And yet Craig persisted, and being a dutiful and loving wife (quiet!) I agreed to tag along.

We met up with two of his friends and my plan was to sit by quietly, allowing Craig to watch his alma mater play. But I don’t do anything “quietly” for very long.

That’s because it started: The stats came out.

“Check me on this,” said Sports Fan #1, pointing to Craig, “…didn’t Wyoming win the NCAA championship in 1943?”

Craig, taking out his iPhone, furiously tapped in the information and pulled up the stats, declaring that Sports Fan #1 was indeed correct.

“And didn’t Oregon win the very first NCAA championship title in 1939?” asked Sports Fan #2, not to be outdone by Sports Fan #1.

Once again, Craig punched that factoid into his iPhone and discovered that, low and behold, Sports Fan #2 was right as well.

I was trying to sit by quietly and listen to their conversation, but the irony was killing me. We’re talking about men who can’t find their keys from one day to the next, and yet they remember who played in the NCAA championship in 1943? So I asked Sports Fan #2, “Quick, how much did your daughter weigh when she was born?”
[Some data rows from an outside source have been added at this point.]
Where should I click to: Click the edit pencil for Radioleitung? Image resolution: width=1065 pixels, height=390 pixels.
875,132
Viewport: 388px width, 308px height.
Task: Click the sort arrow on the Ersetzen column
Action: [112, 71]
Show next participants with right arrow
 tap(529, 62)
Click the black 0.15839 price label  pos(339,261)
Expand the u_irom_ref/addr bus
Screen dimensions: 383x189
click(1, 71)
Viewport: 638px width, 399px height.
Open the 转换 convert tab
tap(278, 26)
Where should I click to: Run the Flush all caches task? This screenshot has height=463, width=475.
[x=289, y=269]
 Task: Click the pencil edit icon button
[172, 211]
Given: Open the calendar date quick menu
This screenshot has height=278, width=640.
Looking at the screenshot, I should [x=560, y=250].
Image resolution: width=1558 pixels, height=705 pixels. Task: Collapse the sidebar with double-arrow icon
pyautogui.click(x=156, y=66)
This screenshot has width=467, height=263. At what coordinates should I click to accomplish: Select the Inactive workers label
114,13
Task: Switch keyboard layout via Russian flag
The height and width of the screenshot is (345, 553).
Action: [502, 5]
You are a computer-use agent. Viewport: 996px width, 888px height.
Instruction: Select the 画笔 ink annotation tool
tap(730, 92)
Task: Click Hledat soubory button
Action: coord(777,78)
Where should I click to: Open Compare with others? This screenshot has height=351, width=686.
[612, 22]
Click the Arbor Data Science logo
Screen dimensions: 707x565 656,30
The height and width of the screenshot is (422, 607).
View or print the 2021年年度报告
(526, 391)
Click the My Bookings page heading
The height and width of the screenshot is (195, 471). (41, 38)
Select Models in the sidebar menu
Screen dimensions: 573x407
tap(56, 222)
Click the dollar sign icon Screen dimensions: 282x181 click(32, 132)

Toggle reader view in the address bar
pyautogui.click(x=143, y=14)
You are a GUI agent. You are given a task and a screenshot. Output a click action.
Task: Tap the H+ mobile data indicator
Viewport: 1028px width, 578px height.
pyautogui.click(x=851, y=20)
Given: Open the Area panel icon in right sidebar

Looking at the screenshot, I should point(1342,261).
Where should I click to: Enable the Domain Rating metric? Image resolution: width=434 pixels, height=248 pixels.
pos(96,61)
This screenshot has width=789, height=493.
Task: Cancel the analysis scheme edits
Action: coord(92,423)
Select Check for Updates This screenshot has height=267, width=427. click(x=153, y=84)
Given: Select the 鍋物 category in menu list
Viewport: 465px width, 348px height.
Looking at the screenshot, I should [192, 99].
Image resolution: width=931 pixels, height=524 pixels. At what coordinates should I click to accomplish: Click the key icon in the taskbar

He took a few seconds before he asked, “Which one? I have three. But I’m pretty sure they were all between 7 pounds 5 ounces, and 7 pounds 11 ounces.”

I had to admit, this guy was impressive if even baby stats made the cut.

I went back keeping my thoughts to myself. The conversation then turned to their picks for the Sweet 16. Sports Guy #2 began, “Well, when it comes to bracketology, I like to choose my teams based on …”

I couldn’t stand it: “Excuse me? Bracketology? I’m pretty sure that’s not even a word,” I said smugly.

Craig, immediately punching into his portable brain device (see: iPhone), said triumphantly, “Yes it is!” as he showed me the Wikipedia entry.

Show of hands, ladies … when is the last time you used the word “bracketology” in a sentence, in context?”


This is why I don’t get men and sports. They have their own language, not unlike Klingon, which we can all agree is very unsettling.

There is, however, a very definite upside to last weekend’s experience. I don’t think Craig will be asking me to tag along to these sporting events again anytime soon.

Score one for me.

Eileen Burmeister lives, works and writes in Roseburg. She can be reached at or you can follow her on Twitter at EBurmeister.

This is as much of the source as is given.